The organic liquid used in the invention is selected from the group 
consisting of glycol ethers, glycol ether esters, and mixtures thereof. 
Preferred organic liquids are ethoxy ethyl acetate, tert-butoxy propanol, 
methoxy propyl acetate, n-butoxy propanol, and ethoxy ethyl propionate. 
Where the method of the invention is used to make a polyolefin catalyst, 
catalytic species such as chromium may be added to the oxide gel before, 
during or after use of the method of the invention. The invention 
encompasses the discovery that chromium actually can be added to the 
catalyst support during the azeotroping step by use of a compatible 
chromium compound which is added directly with the organic azeotroping 
solvent. Most chromium compounds used for non-aqueous post-impregnation of 
xerogels can be used during the azeotroping step of the invention. 
Preferred chromium compounds are chromium acetylacetonate, chromium 
acetate, and chromium nitrate. 
Once the water removal has been completed, the azeotroping solvent is 
preferably removed by evaporation followed by calcining. If desired, 
catalytic species may be added to the xerogel after calcination by any 
known method. To the extent that the catalytic species on or in the 
xerogel have not been activated, the catalyst may be activated by any 
conventional treatment.

- _Requirement A_
From the catalyst preparation text, copy the stretch from "Where the method" through "step of the invention.", and swap "catalyst support" for "carrier".
- _Requirement B_
Please list every organic liquid that the catalyst preparation text names as preferred.
- _Requirement C_
Answer these questions from the catalyst preparation text:
(i) From what group is the organic liquid selected?
(ii) Which chromium compounds are preferred?
(iii) How is the azeotroping solvent preferably removed once water removal is complete?

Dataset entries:
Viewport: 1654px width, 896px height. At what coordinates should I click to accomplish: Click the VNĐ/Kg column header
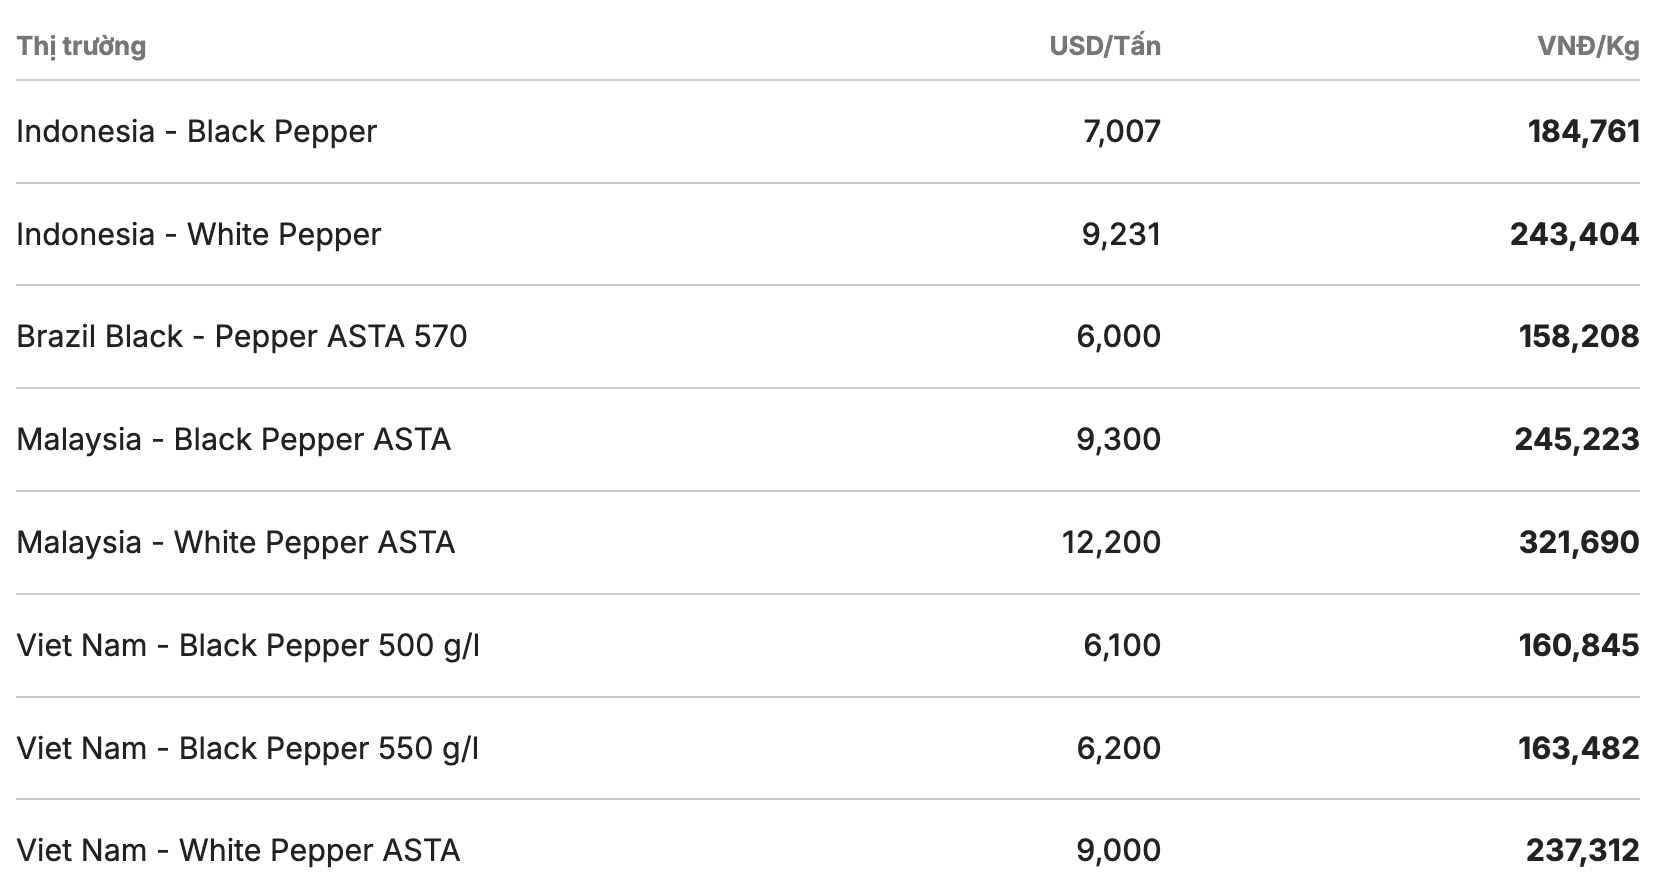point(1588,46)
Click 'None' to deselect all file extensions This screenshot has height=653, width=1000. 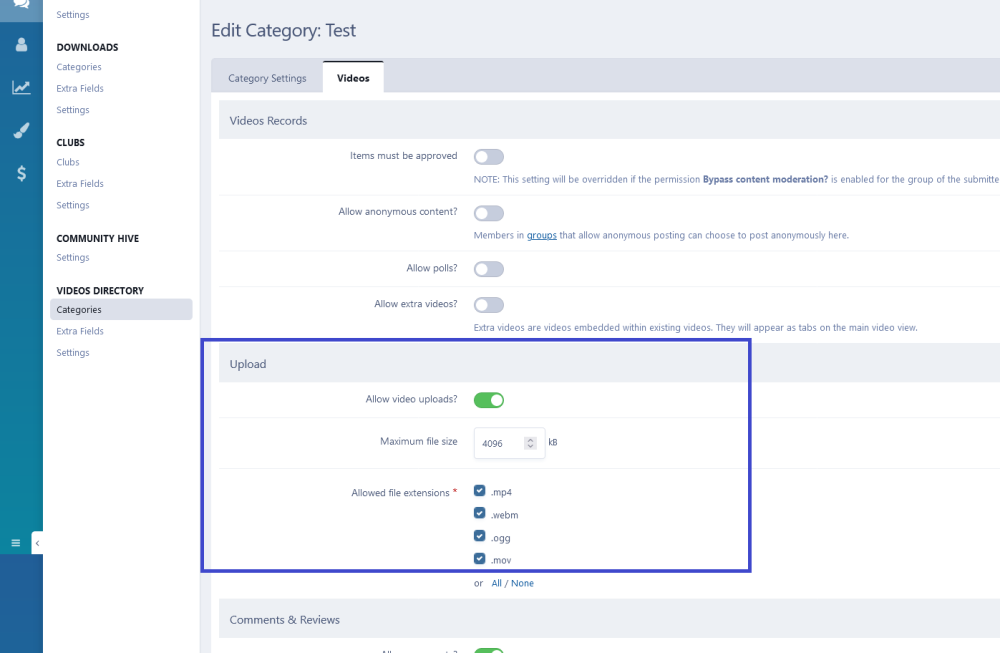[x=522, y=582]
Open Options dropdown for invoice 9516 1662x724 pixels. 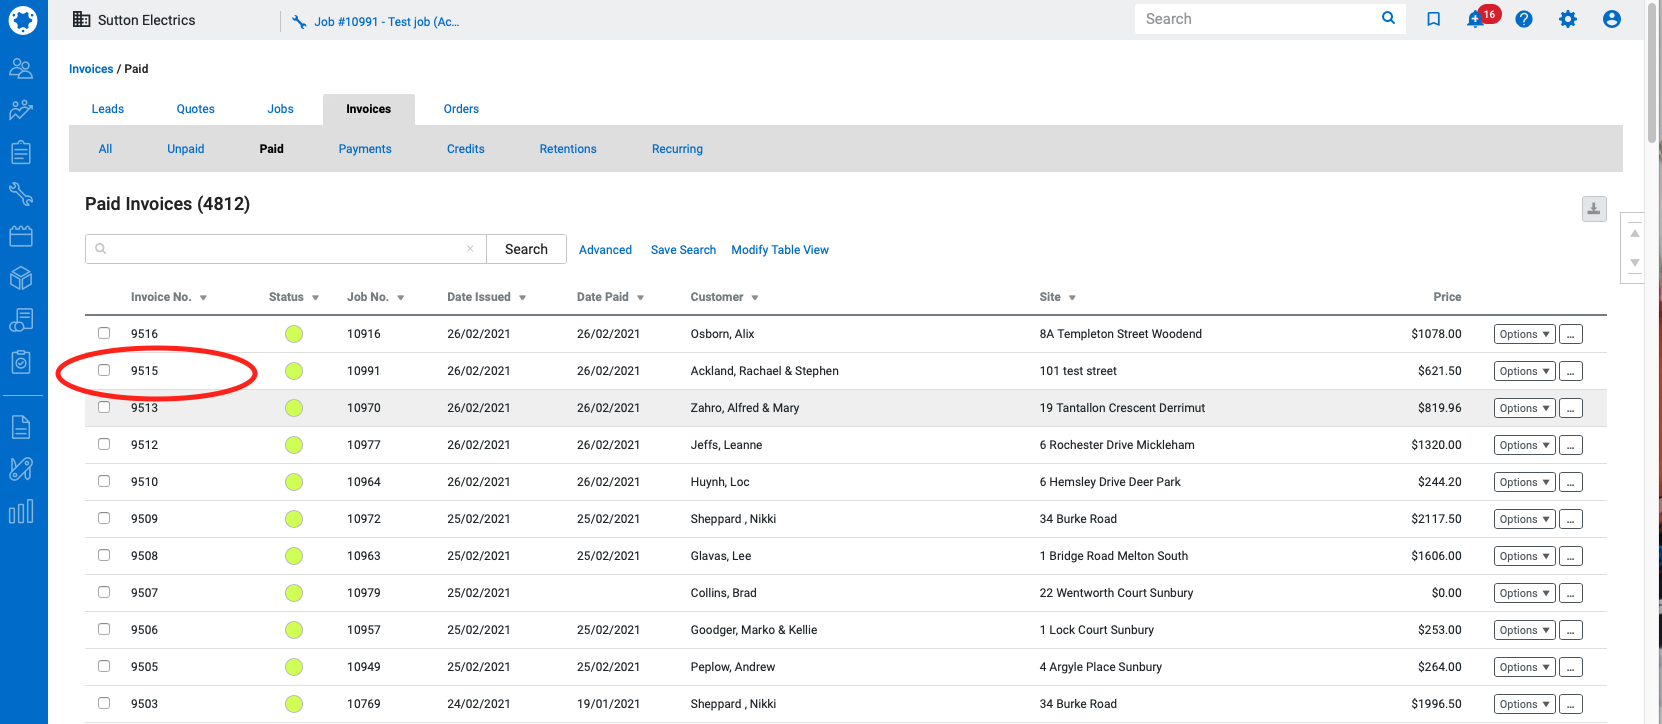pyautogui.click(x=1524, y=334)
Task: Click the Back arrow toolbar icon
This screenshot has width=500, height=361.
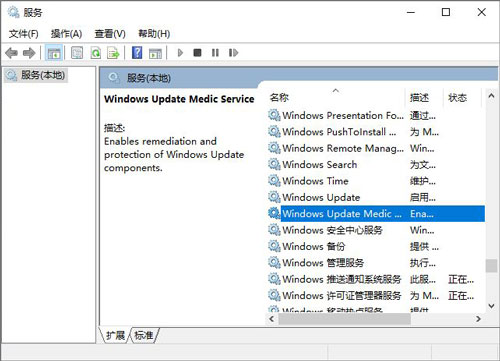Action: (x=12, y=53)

- _Response area A_
Where the method of the invention is used to make a polyolefin catalyst, 
catalytic species such as chromium may be added to the oxide gel before, 
during or after use of the method of the invention. The invention 
encompasses the discovery that chromium actually can be added to the 
carrier during the azeotroping step by use of a compatible 
chromium compound which is added directly with the organic azeotroping 
solvent. Most chromium compounds used for non-aqueous post-impregnation of 
xerogels can be used during the azeotroping step of the invention.

- _Response area B_
ethoxy ethyl acetate
tert-butoxy propanol
methoxy propyl acetate
n-butoxy propanol
ethoxy ethyl propionate

- _Response area C_
(i) Glycol ethers, glycol ether esters, and mixtures thereof
(ii) Chromium acetylacetonate, chromium acetate, and chromium nitrate
(iii) By evaporation followed by calcining